▶ _Petunjuk Pengerjaan_
[1] Menurut artikel tentang pengungsi LGBT Suriah, di kota mana salah satu pengungsi yang dikutip itu kini tinggal di rumah aman?
[2] Tuliskan kembali tanpa perubahan bagian artikel tentang pengungsi LGBT Suriah yang dimulai dengan "Ke 15 pengungsi" dan berlanjut sampai "perlindungan di Inggris.".

▶ _Teks Bacaan_
SuaraKita.org – Meskipun diterima pada skema pemukiman kembali (resettlement scheme) oleh Departemen Dalam Negeri, 15 pengungsi LGBT Suriah masih menunggu izin untuk melakukan perjalanan ke Inggris.
15 pengungsi LGBT Suriah, yang tinggal di Turki, mengajukan gugatan hukum terhadap Departemen Dalam Negeri Inggris. Kelompok itu mengklaim pemerintah Inggris telah mengabaikan mereka meskipun sudah ada jaminan bahwa mereka akan dibawa ke Inggris.
Ke 15 pengungsi diterima oleh Departemen Dalam Negeri ke dalam skema pemukiman kembali yang membatasi proses suaka yang panjang. Tetapi banyak dari mereka sekarang telah menunggu lebih dari dua tahun untuk dibawa ke Inggris, berbeda dengan dua atau tiga bulan yang dibutuhkan di negara-negara Eropa lainnya untuk memukimkan kembali pengungsi dengan skema yang sama.
Skema pemukiman kembali – juga ditemukan di negara-negara seperti Prancis, Jerman, Norwegia dan Swedia – biasanya menerima sejumlah kecil dari mereka yang melarikan diri dari bahaya atau penuntutan untuk mencari perlindungan di Inggris.
Para pengungsi LGBT mengatakan bahwa mereka telah diabaikan oleh Departemen Dalam Negeri dan harus tinggal di rumah aman.
“Saya tidak bisa tinggal di negara ini lagi. Saya merasa bahwa setiap saat keluarga saya dapat menemukan saya dan membunuh saya, ”kata salah satu dari mereka saat ini di sebuah rumah aman di Istanbul, Turki.
“Satu pengungsi LGBT Suriah yang saya tahu telah menunggu lebih dari dua tahun agar Departemen Dalam Negeri Inggris membawanya ke tempat yang aman. Dia ditikam dua kali karena seksualitasnya.”

▶ _Data Mentah_
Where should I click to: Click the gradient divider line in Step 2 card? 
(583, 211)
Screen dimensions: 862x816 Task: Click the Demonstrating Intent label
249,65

▶ _Hasil Tiap Tugas_
[1] Istanbul, Turki.

[2]
Ke 15 pengungsi diterima oleh Departemen Dalam Negeri ke dalam skema pemukiman kembali yang membatasi proses suaka yang panjang. Tetapi banyak dari mereka sekarang telah menunggu lebih dari dua tahun untuk dibawa ke Inggris, berbeda dengan dua atau tiga bulan yang dibutuhkan di negara-negara Eropa lainnya untuk memukimkan kembali pengungsi dengan skema yang sama.
Skema pemukiman kembali – juga ditemukan di negara-negara seperti Prancis, Jerman, Norwegia dan Swedia – biasanya menerima sejumlah kecil dari mereka yang melarikan diri dari bahaya atau penuntutan untuk mencari perlindungan di Inggris.